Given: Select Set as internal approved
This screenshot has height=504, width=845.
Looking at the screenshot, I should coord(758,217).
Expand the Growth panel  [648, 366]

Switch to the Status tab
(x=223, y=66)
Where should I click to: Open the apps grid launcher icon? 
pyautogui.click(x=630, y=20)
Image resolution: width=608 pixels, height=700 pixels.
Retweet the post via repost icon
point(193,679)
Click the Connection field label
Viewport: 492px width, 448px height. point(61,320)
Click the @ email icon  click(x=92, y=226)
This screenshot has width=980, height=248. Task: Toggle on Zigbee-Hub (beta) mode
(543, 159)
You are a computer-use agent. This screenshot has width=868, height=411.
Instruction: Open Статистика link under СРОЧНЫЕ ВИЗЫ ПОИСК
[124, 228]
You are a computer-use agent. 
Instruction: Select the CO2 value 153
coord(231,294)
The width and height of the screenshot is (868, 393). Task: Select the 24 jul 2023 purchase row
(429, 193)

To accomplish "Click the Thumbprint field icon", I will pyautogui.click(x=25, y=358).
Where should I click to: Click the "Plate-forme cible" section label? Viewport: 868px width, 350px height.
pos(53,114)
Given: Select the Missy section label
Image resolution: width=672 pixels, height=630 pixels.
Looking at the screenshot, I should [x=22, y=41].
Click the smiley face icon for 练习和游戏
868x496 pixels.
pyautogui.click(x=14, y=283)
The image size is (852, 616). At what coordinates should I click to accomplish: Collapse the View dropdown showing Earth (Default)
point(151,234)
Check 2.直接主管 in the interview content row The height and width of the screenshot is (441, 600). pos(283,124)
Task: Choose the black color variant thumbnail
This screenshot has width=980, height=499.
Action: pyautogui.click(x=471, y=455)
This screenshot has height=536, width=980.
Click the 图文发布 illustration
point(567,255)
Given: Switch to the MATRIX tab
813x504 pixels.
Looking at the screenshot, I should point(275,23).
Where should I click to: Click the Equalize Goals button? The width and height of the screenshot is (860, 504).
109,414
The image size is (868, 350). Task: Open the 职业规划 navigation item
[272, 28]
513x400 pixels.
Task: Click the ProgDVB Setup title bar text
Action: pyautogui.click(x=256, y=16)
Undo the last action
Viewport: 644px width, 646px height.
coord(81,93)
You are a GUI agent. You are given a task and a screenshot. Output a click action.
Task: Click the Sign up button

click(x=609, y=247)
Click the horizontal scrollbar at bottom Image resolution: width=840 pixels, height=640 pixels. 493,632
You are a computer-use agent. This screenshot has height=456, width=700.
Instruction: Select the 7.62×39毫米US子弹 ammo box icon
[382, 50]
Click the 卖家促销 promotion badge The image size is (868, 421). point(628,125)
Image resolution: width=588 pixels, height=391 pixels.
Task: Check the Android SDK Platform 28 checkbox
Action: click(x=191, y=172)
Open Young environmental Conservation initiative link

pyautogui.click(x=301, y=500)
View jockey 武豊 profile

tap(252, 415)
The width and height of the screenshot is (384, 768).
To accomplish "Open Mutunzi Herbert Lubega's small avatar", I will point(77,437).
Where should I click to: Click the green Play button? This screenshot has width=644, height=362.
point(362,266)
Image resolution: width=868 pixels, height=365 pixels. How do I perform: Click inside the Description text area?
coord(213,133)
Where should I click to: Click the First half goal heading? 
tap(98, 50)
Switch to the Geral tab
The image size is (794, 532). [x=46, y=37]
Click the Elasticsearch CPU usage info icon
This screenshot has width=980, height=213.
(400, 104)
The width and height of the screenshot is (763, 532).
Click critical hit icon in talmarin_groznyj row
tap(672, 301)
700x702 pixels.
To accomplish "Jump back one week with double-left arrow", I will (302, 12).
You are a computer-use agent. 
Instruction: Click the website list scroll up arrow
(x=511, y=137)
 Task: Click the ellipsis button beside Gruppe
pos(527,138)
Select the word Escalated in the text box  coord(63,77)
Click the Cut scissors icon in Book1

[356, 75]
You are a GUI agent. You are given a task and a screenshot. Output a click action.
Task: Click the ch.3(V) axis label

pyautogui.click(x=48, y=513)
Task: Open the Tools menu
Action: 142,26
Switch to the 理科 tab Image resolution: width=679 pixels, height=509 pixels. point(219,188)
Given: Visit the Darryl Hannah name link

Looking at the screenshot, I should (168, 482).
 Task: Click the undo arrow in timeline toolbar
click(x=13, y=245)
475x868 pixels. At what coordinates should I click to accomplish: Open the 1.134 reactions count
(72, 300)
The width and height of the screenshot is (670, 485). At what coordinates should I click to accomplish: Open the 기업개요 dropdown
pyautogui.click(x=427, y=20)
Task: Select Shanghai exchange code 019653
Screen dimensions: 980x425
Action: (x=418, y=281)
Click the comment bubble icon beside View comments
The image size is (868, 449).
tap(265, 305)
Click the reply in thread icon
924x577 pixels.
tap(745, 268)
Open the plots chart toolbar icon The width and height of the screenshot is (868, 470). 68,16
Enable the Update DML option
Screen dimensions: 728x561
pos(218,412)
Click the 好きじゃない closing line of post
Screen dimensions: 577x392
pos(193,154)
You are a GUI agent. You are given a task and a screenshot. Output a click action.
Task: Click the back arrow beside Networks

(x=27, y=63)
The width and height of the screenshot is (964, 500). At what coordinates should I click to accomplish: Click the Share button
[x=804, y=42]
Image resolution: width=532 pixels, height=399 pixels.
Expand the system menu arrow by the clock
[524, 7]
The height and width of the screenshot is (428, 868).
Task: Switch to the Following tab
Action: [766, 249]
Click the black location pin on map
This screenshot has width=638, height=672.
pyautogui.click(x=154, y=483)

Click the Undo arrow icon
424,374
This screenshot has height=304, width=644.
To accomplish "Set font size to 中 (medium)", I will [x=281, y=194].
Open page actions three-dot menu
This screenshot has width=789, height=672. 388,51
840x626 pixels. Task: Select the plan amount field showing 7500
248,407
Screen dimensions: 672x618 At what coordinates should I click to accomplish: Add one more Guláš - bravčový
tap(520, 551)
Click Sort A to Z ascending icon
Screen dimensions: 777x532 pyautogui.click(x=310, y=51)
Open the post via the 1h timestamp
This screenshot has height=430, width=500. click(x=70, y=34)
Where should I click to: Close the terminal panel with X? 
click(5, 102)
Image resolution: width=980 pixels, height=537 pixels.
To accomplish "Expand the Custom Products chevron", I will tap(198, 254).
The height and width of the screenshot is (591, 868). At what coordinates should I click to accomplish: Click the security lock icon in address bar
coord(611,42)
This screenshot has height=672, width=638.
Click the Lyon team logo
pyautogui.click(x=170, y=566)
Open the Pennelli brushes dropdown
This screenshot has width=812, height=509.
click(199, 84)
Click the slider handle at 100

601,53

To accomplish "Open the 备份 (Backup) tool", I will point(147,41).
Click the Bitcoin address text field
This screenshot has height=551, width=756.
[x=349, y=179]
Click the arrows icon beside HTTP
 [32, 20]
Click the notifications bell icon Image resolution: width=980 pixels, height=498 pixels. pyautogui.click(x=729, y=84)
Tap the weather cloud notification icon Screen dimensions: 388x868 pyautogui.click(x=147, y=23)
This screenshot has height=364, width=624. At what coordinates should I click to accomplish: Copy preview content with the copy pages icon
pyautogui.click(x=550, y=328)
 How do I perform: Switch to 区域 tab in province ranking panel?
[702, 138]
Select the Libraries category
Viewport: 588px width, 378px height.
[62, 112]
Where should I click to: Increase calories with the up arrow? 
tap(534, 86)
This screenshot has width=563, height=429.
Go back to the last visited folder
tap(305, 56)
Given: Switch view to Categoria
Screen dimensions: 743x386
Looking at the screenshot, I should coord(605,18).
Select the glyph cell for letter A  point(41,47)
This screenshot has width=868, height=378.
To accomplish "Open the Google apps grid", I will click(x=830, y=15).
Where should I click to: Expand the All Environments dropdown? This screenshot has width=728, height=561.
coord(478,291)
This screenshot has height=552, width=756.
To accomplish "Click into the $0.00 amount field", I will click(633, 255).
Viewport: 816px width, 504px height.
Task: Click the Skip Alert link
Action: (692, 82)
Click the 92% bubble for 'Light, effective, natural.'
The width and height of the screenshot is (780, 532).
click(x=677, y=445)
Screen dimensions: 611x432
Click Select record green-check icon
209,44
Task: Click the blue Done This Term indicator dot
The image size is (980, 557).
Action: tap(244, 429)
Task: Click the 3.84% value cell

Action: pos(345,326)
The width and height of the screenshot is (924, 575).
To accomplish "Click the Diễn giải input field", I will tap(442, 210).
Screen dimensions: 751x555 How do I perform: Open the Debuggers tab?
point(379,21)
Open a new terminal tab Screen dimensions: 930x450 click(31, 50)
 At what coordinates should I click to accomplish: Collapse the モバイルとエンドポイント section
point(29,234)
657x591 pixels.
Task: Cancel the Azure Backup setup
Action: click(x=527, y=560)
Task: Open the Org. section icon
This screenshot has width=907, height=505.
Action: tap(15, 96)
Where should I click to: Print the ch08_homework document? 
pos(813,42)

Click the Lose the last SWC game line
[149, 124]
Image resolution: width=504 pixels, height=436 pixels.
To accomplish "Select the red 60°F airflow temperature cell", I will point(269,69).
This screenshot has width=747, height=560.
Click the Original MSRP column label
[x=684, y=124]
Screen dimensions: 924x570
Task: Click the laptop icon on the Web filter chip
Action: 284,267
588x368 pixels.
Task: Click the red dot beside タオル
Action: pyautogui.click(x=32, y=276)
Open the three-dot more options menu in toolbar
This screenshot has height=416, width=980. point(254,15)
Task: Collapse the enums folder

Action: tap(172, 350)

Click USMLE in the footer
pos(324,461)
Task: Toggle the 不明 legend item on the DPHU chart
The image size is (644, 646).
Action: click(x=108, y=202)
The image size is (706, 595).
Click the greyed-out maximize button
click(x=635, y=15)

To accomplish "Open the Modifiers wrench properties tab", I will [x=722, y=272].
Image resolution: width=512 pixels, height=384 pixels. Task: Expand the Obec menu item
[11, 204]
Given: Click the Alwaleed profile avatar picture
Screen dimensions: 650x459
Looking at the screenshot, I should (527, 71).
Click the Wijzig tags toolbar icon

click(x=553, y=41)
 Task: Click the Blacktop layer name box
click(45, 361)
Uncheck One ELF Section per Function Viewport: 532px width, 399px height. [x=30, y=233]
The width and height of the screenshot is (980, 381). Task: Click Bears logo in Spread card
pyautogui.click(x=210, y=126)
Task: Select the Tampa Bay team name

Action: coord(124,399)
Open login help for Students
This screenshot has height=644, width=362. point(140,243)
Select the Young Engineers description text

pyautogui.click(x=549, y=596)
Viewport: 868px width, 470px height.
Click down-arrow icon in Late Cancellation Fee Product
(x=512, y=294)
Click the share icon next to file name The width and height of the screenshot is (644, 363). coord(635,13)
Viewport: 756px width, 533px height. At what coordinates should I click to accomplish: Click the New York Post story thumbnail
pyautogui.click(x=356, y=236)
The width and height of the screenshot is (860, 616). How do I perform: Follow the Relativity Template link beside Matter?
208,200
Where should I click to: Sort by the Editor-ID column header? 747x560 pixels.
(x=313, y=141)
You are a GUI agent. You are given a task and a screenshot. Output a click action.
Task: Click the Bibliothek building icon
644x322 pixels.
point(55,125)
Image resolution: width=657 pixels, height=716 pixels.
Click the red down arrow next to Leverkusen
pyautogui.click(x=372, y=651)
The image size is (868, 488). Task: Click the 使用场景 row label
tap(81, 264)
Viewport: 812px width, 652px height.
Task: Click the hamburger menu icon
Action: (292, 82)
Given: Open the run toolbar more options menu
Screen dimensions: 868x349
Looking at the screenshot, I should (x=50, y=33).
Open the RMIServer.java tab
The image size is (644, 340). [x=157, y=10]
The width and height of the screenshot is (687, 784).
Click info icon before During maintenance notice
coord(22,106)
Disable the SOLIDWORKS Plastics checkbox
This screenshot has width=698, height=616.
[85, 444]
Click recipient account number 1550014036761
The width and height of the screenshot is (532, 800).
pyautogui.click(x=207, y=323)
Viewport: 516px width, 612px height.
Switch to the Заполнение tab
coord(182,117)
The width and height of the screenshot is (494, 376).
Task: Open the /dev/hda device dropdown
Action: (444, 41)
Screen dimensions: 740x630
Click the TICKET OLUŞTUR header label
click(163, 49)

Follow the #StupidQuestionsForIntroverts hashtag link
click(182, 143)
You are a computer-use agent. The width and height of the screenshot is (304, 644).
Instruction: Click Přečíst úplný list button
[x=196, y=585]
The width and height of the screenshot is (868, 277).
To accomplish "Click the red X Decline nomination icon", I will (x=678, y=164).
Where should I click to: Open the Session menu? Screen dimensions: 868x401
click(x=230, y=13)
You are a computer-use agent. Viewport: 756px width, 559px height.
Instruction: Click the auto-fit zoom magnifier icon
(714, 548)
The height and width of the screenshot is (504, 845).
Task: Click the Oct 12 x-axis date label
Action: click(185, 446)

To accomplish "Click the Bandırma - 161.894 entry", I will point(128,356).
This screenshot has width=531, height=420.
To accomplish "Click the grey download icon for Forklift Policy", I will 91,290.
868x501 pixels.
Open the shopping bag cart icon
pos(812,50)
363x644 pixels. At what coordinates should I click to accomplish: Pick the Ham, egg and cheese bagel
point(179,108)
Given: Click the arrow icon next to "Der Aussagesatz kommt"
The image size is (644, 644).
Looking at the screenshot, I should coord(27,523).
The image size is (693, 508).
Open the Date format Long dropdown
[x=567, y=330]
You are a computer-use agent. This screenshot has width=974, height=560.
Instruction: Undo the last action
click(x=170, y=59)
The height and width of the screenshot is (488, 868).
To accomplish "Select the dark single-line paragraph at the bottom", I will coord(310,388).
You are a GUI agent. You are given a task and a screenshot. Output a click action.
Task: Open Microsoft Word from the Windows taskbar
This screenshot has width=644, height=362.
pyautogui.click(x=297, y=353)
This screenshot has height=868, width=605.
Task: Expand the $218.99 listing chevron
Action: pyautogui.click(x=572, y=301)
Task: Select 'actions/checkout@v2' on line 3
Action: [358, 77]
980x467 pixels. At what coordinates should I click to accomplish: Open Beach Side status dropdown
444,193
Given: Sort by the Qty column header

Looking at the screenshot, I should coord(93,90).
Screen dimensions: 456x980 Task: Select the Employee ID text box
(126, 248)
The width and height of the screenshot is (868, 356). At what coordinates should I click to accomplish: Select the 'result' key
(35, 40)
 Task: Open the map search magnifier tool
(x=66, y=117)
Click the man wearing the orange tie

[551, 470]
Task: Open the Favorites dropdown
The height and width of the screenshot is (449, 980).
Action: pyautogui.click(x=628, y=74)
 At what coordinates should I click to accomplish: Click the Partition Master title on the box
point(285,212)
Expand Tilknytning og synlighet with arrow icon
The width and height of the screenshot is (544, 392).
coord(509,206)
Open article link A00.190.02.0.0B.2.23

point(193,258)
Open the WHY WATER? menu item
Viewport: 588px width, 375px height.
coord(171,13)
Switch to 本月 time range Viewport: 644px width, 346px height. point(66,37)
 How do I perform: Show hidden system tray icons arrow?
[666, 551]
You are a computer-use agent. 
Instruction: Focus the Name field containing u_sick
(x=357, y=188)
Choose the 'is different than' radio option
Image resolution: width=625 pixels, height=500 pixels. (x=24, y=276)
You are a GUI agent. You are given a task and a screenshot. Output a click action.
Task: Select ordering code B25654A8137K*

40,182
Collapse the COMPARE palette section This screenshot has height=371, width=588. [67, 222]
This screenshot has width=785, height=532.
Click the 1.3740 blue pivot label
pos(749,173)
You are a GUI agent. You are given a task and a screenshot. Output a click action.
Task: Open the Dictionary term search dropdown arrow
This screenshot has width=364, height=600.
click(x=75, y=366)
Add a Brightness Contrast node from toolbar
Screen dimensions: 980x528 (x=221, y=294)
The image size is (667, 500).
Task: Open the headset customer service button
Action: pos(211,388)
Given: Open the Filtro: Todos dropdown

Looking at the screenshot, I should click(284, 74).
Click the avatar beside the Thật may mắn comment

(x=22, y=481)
___
▶ **TASK**: Wherever the string "chart" occurs in the entries, copy that whole line.

▶ **SOLUTION FOR THIS EXERCISE**:
Open the plots chart toolbar icon The width and height of the screenshot is (868, 470). 68,16
Task: Toggle the 不明 legend item on the DPHU chart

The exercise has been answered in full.